Ante el posicionamiento que estaban alcanzando la ciencia y la tecnología, el conocido químico y premio Nobel Illia Prigogine elaboró en los años 90 su tesis sobre El final de las certidumbres. Defendía que lo esencial de la realidad es que el mundo está lleno de incertidumbres, por lo que lo más inteligente es aprender a convivir con ellas y no dejarse llevar por la inercia del caos. Ciertamente, el vendaval tecnocientífico que nos envuelve acaba condicionando, sin darnos apenas cuenta, nuestros comportamientos, nuestras relaciones y, en suma, nuestro estilo de vida.
En palabras del Papa Francisco en la encíclica Laudato si, la humanidad ha asumido la tecnología con un paradigma homogéneo y unidimensional, que se presenta como el colonizador dominante de las mentes, de los comportamientos y de la cultura, condicionando la vida de las personas y el funcionamiento de la sociedad. Ante esta circunstancia, el Pontífice proclama «una mirada distinta, un pensamiento, una política, un programa educativo, un estilo de vida y una espiritualidad que conformen una resistencia ante el avance del paradigma tecnocrático» (LS, 111).

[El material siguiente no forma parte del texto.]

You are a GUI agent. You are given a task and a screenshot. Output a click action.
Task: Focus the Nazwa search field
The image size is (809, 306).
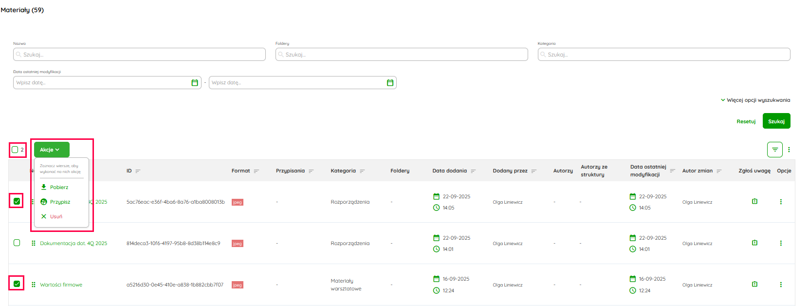tap(139, 55)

En efecto, nos encontramos en una sociedad globalizada e hiperconectada donde el progreso tecnológico y científico están imprimiendo un ritmo vertiginoso. Y, en paralelo, la inmediatez y la falta de tiempo nos acaban imponiendo una simplificación de los mensajes, buscando respuestas fáciles y sencillas a los grandes problemas que nos atenazan.
Valorando en positivo todo ello, tenemos el privilegio de ser testigos directos de un progreso científico y tecnológico inimaginable, como diría Alvin Toffler en su obra El shock del futuro. Pero ello implica, correlativamente, que cada uno de nosotros tenemos la responsabilidad de velar por que ese ritmo tan vertiginoso no vaya consumiendo o esquilmando los valores culturales y éticos de nuestra sociedad, acción sobre la cual las humanidades han sido y deben continuar siendo piedra angular para articular ese equilibrio.
Las humanidades y, en definitiva, el pensamiento y la reflexión, cumplen una función social de orientación y estructuración de comportamientos y actúan como faro en las manifestaciones que dentro de la sociedad se van materializando. Arnold Tonynbee sostiene que una civilización nace de una respuesta victoriosa a un reto; el reto de las humanidades es dar, por tanto, una respuesta victoriosa a la civilización tecnológica en la que nos encontramos inmersos. Pensar, en el más profundo sentido de la expresión, nos sirve para tomar distancia de la realidad con el fin de poderla examinar más críticamente, de valorar racionalmente nuestros comportamientos y de armar argumentos que nos permitan un diálogo con el otro y entender mejor otros puntos de vista.
Ahora bien, con relación a todo ello, como decía Ciriaco Morón en su obra Las humanidades en la era tecnológica, tendríamos que olvidar dos prejuicios: la nostalgia de pasados supuestamente gloriosos de las humanidades que, quizás, nunca existieron, y la obsesión de una guerra defensiva frente a la técnica. La crisis de las humanidades que tanto proclamamos en estos tiempos es común a toda su historia y comparto con el citado autor que esta desazón no es de nuestro tiempo, sino una constante en la tradición del pensamiento occidental. No se trata, por tanto, de subestimar las modernas tecnologías ni de poner en contraposición las letras a las ciencias, sino de apostar por un diálogo entre ellas.
Por eso, no debemos tampoco dejarnos llevar por un melancólico recuerdo del papel que pudieron tener las humanidades en el pasado, sino promocionar en el ámbito educativo y social los espacios de pensamiento y reflexión que permitan seguir aportando y orientando a la sociedad actual de la tecnología digital y de las investigaciones científicas. Favorecer el pensamiento crítico y la verdad, promover una comprensión crítica de los fenómenos que nos están sucediendo como humanidad, es una tarea esencial. Cuando se piensan estos problemas y fenómenos humanos desde una dimensión más universal desaparece el detalle en el que muchas veces nos enfrascamos y se alcanza un grado de empatía mayor que nos permite entender y construir una mejor vida social, política o económica, en términos de cordialidad, como diría Adela Cortina en su obra Ética de la razón cordial.